## What you have to do
Repeat exactly, and only, the lines below starting at the line that contains "Close the 分组列表" and ending at the line that contains "This screenshot has height=768, width=1366.", inclusive of both.

## Material provided
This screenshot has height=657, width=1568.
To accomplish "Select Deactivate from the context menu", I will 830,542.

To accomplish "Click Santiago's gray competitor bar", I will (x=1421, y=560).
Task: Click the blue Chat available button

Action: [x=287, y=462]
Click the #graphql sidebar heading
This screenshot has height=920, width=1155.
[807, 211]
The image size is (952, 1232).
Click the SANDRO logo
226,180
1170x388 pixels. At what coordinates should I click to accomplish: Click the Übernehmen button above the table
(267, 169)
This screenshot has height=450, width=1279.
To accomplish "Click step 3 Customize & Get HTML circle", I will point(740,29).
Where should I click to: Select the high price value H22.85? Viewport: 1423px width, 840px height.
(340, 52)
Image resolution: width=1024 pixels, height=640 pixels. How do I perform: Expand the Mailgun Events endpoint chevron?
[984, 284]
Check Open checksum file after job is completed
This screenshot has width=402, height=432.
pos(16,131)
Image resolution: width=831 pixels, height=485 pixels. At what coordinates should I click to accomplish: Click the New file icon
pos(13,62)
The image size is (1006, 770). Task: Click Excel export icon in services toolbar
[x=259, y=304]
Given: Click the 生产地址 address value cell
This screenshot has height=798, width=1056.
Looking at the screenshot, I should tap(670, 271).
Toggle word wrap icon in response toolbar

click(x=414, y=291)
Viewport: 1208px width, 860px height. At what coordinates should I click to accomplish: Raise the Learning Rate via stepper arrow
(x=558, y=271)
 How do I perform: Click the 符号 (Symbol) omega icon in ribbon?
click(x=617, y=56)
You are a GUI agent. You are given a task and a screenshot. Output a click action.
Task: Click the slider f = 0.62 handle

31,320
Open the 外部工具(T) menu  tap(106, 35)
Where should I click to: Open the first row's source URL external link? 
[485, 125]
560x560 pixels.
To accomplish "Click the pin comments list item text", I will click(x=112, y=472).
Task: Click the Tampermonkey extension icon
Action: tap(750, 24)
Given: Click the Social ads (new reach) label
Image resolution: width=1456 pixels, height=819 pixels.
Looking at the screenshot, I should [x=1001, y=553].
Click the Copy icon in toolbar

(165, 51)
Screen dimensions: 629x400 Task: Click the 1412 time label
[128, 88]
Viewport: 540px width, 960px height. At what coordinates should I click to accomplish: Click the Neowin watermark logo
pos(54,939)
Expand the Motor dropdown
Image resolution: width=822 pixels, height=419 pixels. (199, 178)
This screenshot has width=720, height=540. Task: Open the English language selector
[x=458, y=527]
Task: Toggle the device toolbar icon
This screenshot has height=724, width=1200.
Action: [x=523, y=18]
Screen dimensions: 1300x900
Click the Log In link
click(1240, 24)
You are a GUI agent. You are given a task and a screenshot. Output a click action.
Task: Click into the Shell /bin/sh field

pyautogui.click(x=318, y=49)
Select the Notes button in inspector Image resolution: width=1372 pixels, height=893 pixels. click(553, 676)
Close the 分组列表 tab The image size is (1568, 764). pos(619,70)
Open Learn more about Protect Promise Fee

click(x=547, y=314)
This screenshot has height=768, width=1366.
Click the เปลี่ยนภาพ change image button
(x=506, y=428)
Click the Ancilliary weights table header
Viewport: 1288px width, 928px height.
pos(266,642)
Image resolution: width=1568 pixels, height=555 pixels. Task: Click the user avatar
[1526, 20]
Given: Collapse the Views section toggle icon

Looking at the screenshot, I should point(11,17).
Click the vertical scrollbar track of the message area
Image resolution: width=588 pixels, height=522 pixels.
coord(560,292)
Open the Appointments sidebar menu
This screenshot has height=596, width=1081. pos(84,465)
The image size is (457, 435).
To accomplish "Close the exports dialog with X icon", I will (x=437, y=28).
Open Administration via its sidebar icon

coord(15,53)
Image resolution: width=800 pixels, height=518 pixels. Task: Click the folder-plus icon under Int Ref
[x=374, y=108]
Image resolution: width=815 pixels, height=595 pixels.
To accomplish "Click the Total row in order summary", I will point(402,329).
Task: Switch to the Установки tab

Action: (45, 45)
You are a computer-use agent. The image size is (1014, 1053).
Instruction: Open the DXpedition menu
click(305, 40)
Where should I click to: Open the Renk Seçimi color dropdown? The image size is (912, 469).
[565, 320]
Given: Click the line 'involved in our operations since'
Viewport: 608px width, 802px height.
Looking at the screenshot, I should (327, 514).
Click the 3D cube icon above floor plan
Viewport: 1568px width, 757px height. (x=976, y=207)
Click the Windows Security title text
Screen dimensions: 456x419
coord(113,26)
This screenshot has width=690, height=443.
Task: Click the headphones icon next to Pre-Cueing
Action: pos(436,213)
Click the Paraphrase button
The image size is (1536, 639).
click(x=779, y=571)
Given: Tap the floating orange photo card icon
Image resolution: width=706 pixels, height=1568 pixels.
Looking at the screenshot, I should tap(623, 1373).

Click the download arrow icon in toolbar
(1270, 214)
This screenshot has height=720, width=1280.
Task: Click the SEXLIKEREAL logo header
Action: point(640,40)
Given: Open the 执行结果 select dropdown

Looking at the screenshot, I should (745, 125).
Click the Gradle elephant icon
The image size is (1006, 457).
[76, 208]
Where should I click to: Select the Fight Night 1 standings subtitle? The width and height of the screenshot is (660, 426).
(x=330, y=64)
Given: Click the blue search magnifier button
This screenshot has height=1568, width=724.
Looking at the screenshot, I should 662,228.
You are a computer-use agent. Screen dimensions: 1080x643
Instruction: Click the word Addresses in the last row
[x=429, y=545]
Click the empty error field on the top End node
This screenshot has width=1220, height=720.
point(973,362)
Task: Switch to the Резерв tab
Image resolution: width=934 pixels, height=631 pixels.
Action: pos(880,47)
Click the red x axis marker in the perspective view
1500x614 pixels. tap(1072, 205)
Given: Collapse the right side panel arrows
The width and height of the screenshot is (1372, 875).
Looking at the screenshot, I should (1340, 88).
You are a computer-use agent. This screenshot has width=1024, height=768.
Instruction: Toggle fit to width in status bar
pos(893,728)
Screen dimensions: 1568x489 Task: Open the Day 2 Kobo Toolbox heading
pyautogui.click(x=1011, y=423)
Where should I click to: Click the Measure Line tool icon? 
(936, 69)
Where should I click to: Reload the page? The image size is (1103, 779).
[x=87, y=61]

## Completed exercise
Close the 分组列表 tab The image size is (1568, 764). pos(619,70)
Open Learn more about Protect Promise Fee

click(x=547, y=314)
This screenshot has height=768, width=1366.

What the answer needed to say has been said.